First of all, I want to thank you for the tremendous effort put into this proposal—gathering and incorporating feedback from multiple delegates and stakeholders over the course of months. A lot of hard work went into it, and it truly shows in the quality of the final text.

I like this proposal; it suggests a metric-based approach to marketing, which is essential for developing a long-term strategy and refining it as we learn what works and what doesn’t.

I also appreciate the inclusion of off-chain marketing, as it targets a different type of user we want to attract to Arbitrum.

I like the idea of allowing protocols to propose their own KPIs and, with the help of a marketing expert, design the best strategies based on their products.

Now, here’s my concern regarding execution:

If we’re going to spend $3M on a three-month program for the DAO to showcase Arbitrum applications, how do we ensure continuity in implementing this strategy without the DAO having to allocate $12M per year to marketing for protocols? Would there be a commitment on their side to maintain continuity if it proves successful? Or do you think that’s a reasonable amount for the DAO to spend annually? Or do you believe that running a three-month campaign every certain period is an effective tool?

I believe this proposal can be implemented with a more concrete objective in two ways:

  1. Marketing for the DAO itself as an entity aligned with Arbitrum and the success of its protocols—raising awareness of all its initiatives. The DAO’s image is not at its best right now, and that needs to change. We need to attract users and builders to the DAO. In this regard, since Entropy mentioned the upcoming proposal on DeFi Renaissance, it would be interesting to explore how this proposal could align with the next incentive program. One of the failures during LTIPP and STIP (as you correctly identified) was the lack of alignment between a marketing proposal and the program’s execution.

  2. Given the imminent Pectra upgrade and the implementation of EIP-7702, which represents a potential massive UX improvement, it’s worth considering how to leverage this opportunity. (see) You recognized there’s a lack of intention to implement Account Abstraction. We could build momentum for this upgrade (Arbitrum is getting ready) and implement a program that incentivizes the use of Smart Accounts, combined with an off-chain marketing campaign to attract new users.
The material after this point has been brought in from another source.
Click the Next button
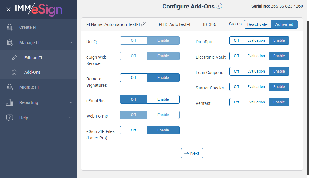Image resolution: width=310 pixels, height=178 pixels. tap(192, 153)

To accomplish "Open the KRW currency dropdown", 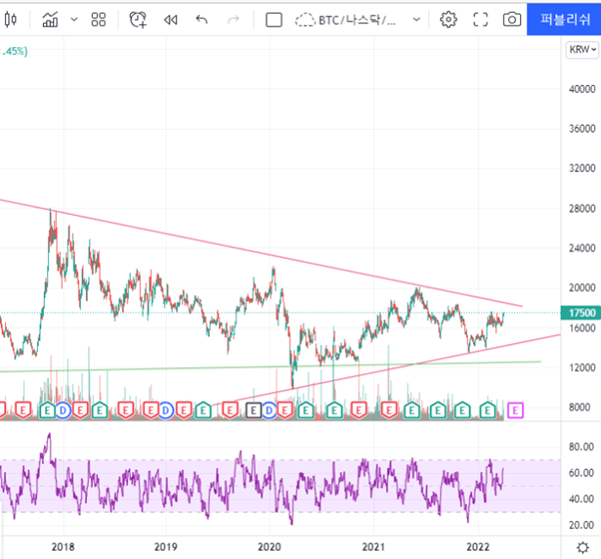I will [x=582, y=50].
Considering that off-chain campaigns will target users who are not necessarily familiar with EOAs and the complex onboarding processes, this could be an interesting opportunity to explore.

For these reasons, I will vote FOR in the temp check, although my vote on Tally is conditional on gaining more clarity on the mentioned points and seeing a strategy with more concrete objectives.
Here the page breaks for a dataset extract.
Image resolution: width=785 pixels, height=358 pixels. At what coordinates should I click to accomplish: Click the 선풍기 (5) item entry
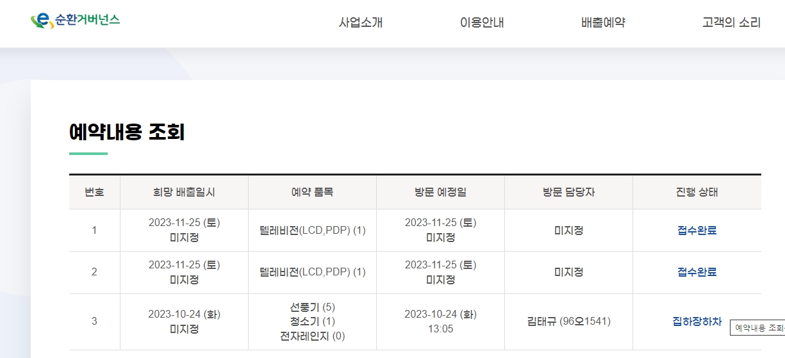[x=312, y=307]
Hey @maxlomu, thanks for your comments. Let us align with your line of thinking:

  1. Limiting apps choice to the ones that found PMF (= generate revenue / profit) makes perfect sense :raised_hands:
  2. I don’t believe that a universal workbook would work for all dApps in the ecosystem - in order to run a successful marketing campaign you need to define your USP, your audience and how to attract that audience - which is different for every app. I’m aware that most teams are very technical (=developers) but giving them a false feeling of security (because they read a playbook) would just do damage.
  3. CAC is going to be different for every dApp because the dApp LTV is different. In DeFi segment you may pay > $100 CAC for acquiring a user and it still pays off, in Gaming you’ll be targeting $10-20 CAC.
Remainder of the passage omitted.